Mark Zuckerberg to Face Six-Hour Grilling

Mark Zuckerberg is not yet done with the scandal over Cambridge Analytica, a consulting firm that partnered with Donald Trump campaign team ahead of the 2016 presidential election. 

Facebook, now known as Meta Platforms (META), allowed the company to harvest private data from tens of millions of its users that allowed it to profile voters.

Facebook paid a record $5 billion fine to the Federal Trade Commission in 2019 over the Cambridge Analytica scandal. 

Cambridge Analytica also played a role in the 2016 Brexit referendum in the UK which saw an extensive Russian disinformation campaign.

At first Facebook went on the defensive, denying that it had any liability for spreading what turned out to be Russian disinformation. But many lawsuits and many boycotts later, the company did take responsibility for the information on its platform and promised to do better in the future at recognizing and removing coordinated misinformation campaigns. 

A Six-Hour Deposition Awaits Zuckerberg

The case is once again knocking on the doors of Meta. Zuckerberg will be grilled for six hours by attorneys for plaintiffs in a lawsuit against the company. He will have to answer questions about how the firm handled the data of users that  Cambridge Analytica was given access to, according to court documents.

(Stored data entries)
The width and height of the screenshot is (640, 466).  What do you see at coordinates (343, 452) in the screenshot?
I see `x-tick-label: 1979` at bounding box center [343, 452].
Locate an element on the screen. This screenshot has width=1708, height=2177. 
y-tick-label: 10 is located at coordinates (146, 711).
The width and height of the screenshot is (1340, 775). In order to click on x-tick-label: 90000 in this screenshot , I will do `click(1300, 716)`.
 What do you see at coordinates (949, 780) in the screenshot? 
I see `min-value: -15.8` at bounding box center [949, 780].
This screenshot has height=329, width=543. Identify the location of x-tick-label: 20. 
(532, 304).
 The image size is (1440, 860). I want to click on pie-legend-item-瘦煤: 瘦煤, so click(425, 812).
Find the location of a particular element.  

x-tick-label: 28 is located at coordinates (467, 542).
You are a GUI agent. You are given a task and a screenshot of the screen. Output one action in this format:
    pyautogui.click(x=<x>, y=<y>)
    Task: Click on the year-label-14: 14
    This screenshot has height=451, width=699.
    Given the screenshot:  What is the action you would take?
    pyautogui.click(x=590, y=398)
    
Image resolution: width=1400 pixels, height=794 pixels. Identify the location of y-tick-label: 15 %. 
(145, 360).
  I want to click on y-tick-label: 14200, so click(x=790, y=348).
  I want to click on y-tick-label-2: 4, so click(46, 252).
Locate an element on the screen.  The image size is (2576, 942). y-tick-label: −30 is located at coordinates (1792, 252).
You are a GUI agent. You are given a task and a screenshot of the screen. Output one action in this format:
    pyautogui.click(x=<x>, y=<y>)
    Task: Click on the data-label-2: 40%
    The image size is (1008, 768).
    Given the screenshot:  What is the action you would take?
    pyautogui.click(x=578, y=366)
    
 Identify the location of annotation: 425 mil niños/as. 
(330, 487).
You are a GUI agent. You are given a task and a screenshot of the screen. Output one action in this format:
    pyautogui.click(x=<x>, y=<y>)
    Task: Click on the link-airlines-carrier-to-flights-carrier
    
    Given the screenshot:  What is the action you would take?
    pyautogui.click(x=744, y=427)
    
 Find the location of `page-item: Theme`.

-- Explore the material --
a – In the Cambridge Analytica article, condense the paragraph beginning "At first Facebook went on the defensive" into two shorter sentences that keep its main facts.
b – Resume the Cambridge Analytica article with new text that follows its final sentence.

-- Answers to the tasks --
a – Facebook initially denied any liability for spreading what turned out to be Russian disinformation. After many lawsuits and boycotts, it took responsibility for the information on its platform and promised to improve at recognizing and removing coordinated misinformation campaigns.

b –
This deposition is part of a complaint filed in California on behalf of users claiming to have been impacted by the manipulation of their data by Cambridge Analytica.

"With the assistance of the discovery mediators, the parties have agreed that plaintiffs may depose Mark Zuckerberg for 6 hours," it  is specified in the court documents reviewed by TheStreet.

Sheryl Sandberg, who stepped down as chief operating officer (COO) in June, will also be deposed for five hours. Her successor Olivier Javier Olivan will be deposed for 3 hours, according to the filings.

The plaintiffs' lawyers also plan to depose various other Meta employees, including Facebook privacy officer Rob Sherman, former director of product management Eddie O’Neil, platform partnership executive Konstantinos Papamiltiadis, Facebook's policy's manager Allison Hendrix and vice-president of platform development Ime Archibong.

Depositions are in progress and are scheduled until 20 September. In civil procedural cases, people testify under oath, which means they are subject to perjury. The deposition is generally made in the offices of the plaintiffs' lawyers.

"We don't have a comment to share at this time," a Meta's spokesperson said in an emailed statement.

'Junk Files'

The plaintiffs' attorneys accuse Facebook of obstructing their search for evidence.

"Plaintiffs propounded discovery requests seeking financial information from Facebook in 2019," they say in the court filings. "As of July 1, 2022, Facebook had produced roughly 13,000 responsive documents, but more than 10,000 of those were junk files."

"What plaintiffs call 'junk' files are embedded images,"  the social media giant responds, according to court filings, and they "account for 34% of the documents produced after January 31, 2022."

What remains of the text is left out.